(Stored records)
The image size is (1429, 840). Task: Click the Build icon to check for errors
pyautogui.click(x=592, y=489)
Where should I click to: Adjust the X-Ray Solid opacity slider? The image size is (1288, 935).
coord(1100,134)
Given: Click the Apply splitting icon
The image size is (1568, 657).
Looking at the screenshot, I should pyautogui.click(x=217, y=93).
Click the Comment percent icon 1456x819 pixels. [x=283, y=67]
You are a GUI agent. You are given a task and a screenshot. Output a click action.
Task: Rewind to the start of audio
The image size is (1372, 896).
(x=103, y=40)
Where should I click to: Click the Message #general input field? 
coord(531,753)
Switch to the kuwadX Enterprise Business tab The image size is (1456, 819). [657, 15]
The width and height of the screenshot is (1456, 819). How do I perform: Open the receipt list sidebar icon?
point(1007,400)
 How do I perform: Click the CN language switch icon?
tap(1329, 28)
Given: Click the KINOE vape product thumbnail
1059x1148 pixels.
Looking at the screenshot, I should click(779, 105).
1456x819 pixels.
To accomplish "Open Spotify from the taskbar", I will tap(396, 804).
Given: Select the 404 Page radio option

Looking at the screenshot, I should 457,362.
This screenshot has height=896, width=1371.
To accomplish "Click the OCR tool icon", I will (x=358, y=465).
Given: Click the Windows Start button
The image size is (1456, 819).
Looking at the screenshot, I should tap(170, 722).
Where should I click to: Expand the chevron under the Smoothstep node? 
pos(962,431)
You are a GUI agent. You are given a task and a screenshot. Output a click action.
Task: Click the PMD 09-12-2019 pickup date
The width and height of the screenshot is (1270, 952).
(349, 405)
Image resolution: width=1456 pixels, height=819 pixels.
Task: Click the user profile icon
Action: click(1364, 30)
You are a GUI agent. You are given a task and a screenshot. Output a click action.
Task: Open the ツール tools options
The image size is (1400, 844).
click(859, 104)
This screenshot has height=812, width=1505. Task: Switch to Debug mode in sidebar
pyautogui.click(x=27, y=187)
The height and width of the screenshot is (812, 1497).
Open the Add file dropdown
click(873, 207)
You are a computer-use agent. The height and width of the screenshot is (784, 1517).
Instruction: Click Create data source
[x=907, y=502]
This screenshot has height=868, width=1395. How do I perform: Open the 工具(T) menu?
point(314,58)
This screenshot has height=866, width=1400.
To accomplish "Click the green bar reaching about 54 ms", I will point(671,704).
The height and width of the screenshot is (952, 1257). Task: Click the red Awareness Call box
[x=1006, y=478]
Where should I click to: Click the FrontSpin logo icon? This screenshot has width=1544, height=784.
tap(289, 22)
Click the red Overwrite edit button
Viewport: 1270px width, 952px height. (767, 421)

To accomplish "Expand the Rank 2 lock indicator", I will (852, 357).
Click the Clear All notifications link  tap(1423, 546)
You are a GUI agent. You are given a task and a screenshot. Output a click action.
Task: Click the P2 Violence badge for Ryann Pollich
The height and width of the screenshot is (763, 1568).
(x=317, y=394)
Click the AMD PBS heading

**About this exercise**
Above are the entries; copy out every line among them that contains the word "will".

**Exercise solution**
To accomplish "Open Spotify from the taskbar", I will tap(396, 804).
To accomplish "Click the OCR tool icon", I will (x=358, y=465).
To accomplish "Click the green bar reaching about 54 ms", I will point(671,704).
To accomplish "Expand the Rank 2 lock indicator", I will (852, 357).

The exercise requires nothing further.